To set the record straight, women O. Men come. In the heat of the moment, we may like to say we're "coming," but that's only because it sounds frankly Sue Johanson-ish to say "I'm orgasming!" Not so hot. But it's kind of like that whole sweating vs. "glowing" thing: Men sweat. Women "glow." Men come. Women O. (Unless you're at the gym during the summer, and then, bitch, you're sweating buckets.)

Maybe you think I'm being too blunt about this topic. It's not my fault-- it's hereditary. When I told my mother I was having sex at 16, the second question she asked me right after "Are you being safe?" was "Are you orgasming too?" Os are important. They relieve stress, release those feel-good chemicals into your body, bond you closer with your bed buddy, and I don't know about you, but for me at least, double as Lunesta's more fun counterpart-- after a good orgasm, give me about 5 minutes to remain half-way lucid, and then, like a man, I'm down and out for the count for the whole night.

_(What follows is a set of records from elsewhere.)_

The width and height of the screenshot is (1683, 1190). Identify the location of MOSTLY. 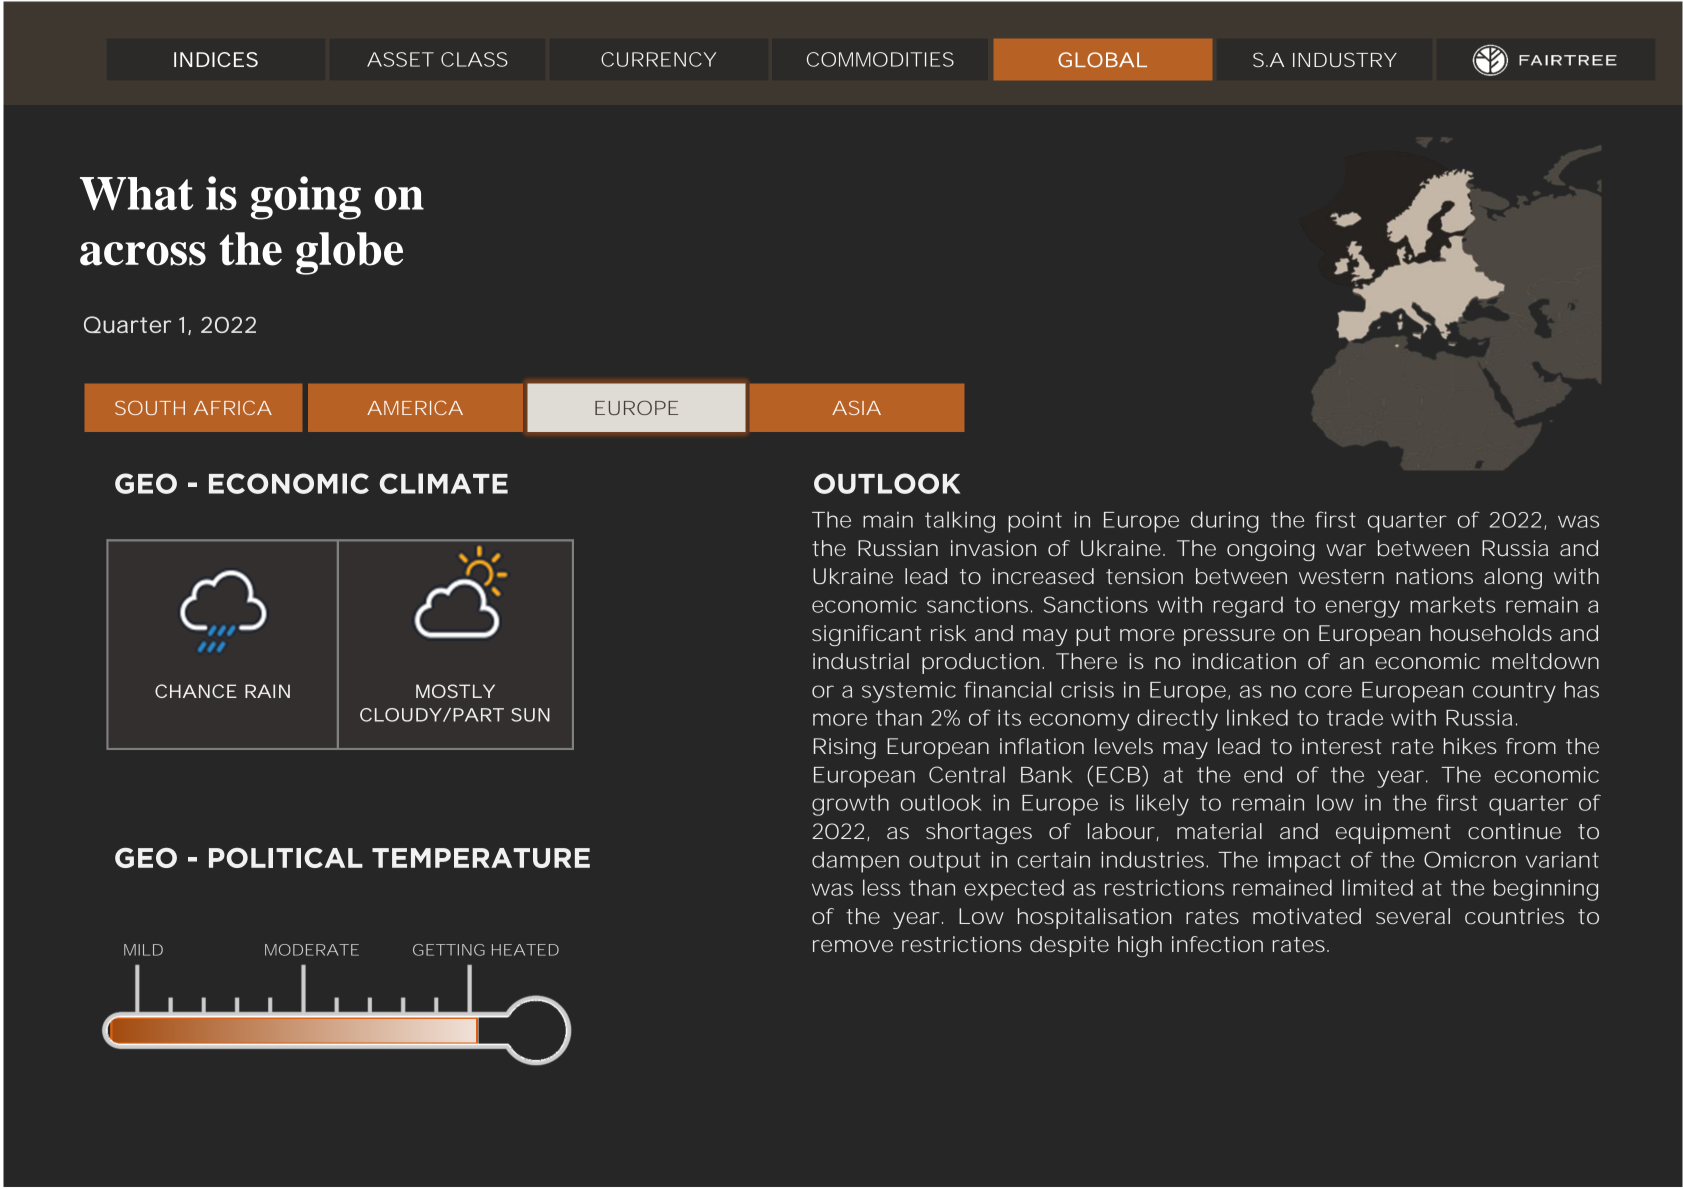
(455, 691).
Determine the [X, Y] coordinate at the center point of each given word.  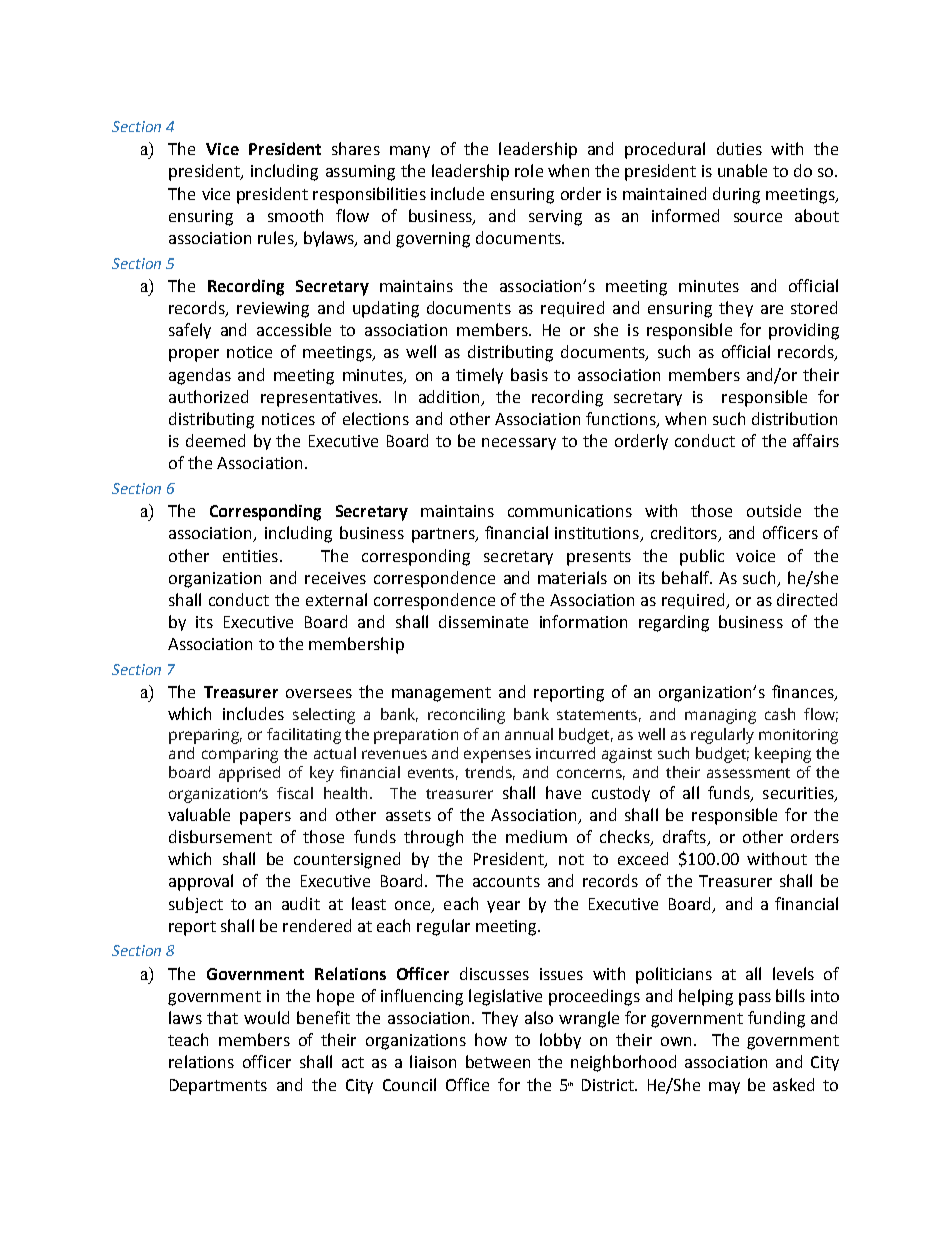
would [266, 1017]
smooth [295, 215]
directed [807, 599]
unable [742, 170]
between [498, 1061]
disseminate [483, 621]
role [529, 170]
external [336, 599]
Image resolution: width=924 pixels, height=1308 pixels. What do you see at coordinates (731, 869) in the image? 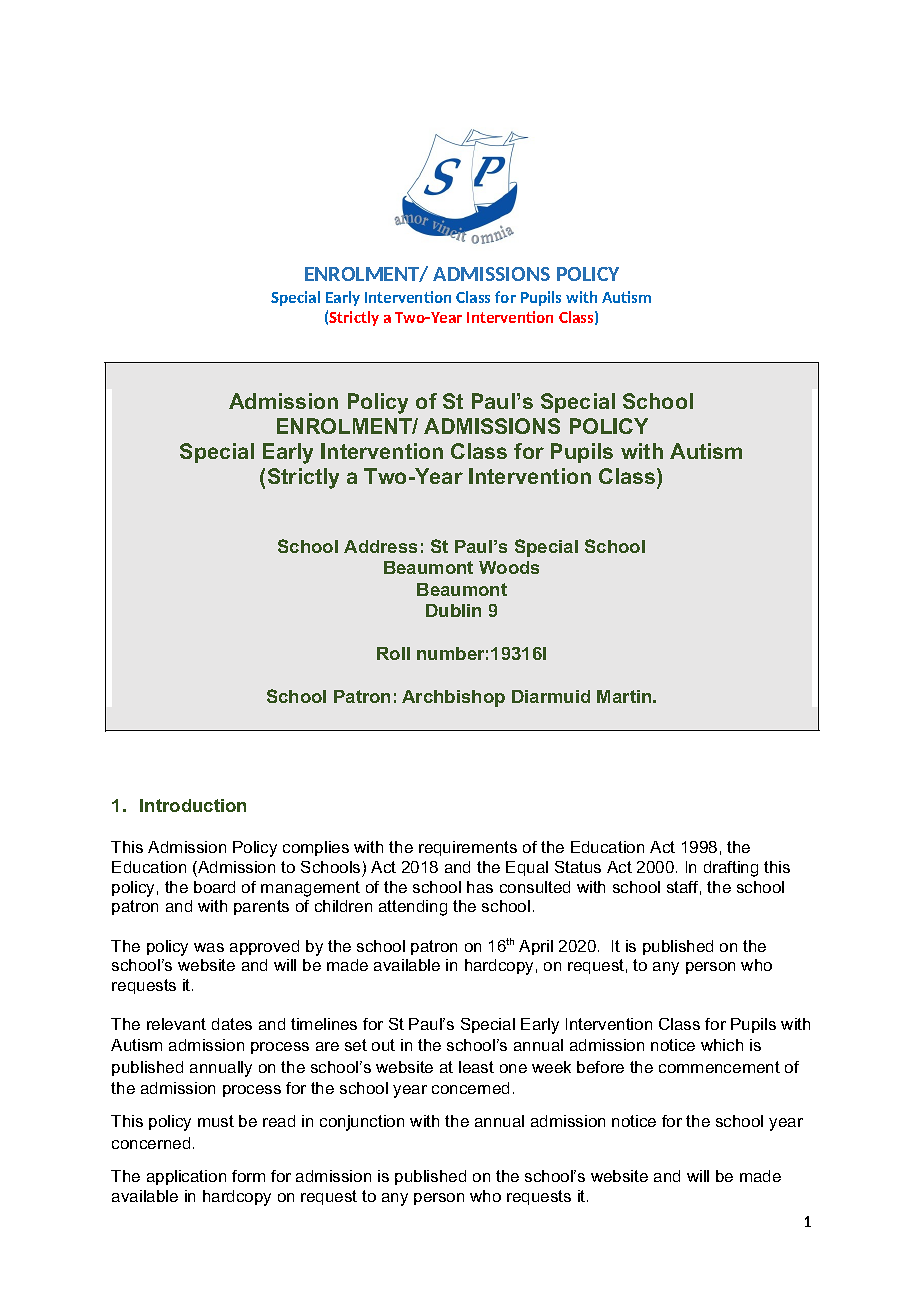
I see `drafting` at bounding box center [731, 869].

Being an insomniac, this is important to me, as I get to combine 2 of my Great Loves-- sex, and sleeping.

While in Italy and not getting friendly with the locals, I mastered the formula to what is known as the "double O." Thankfully, I'm not all that complicated like some women are-- some of us do take more time than others or special treatment, and there's always going to be someone who's never had a solo O or someone who can only have solo Os--but here are some of the keys to a double O of your own.

- First, come once. However you need to get the job done, get it accomplished.
- Then-- and this is the important part-- rest for a minute or two. If you're with someone else, tell them that you're going to need to slack off for a minute. If you're on your own, whatever. No excuses needed. Breathe. Reboot. But be sure to keep a little action going, because you don't want the thought of starting again to fall completely off the face of the Earth. But don't over-do-- this is not a marathon; this is the "leisure" section of this performance.
- And then come again. Because you've already "plateaued," per se, it should be much easier and much faster for you to get to your second peak. Again, whatever it takes (and it shouldn't take that much)-- get there.
- Finally, be very, very pleased with yourself. It is perfectly ok to look like the cat who ate the canary, and then zonk out like a narcoleptic.

I doubt you'll have instant success with doubling your fun, but unlike school or learning to play an instrument, practice is fun.

More people are foreign to this concept because we generally treat sex like a race-- get to that O and you're done. Really, what happens for women is that once you get to that first, your body is just warming up to keep going. Real gentlemen will make it a priority that you achieve at least one O, if not one even before sex. (This is also why they're popular dudes not hurting for honeys.) One of my favorite men of all time would always ask if I'd gotten off at least once before he got on. (Granted, when I O, you know. Not to turn this into an "Old McDonald" sing-a-long or anything.) And if you're a dude, unless you can reload in 2-- haha, sorry, sucks to be you. As always, ladies first. And second. And possibly third.

XOXO

P.S-- And yes, I tagged this as "How To Be Single" because if it's currently just you...well, it can be helpful.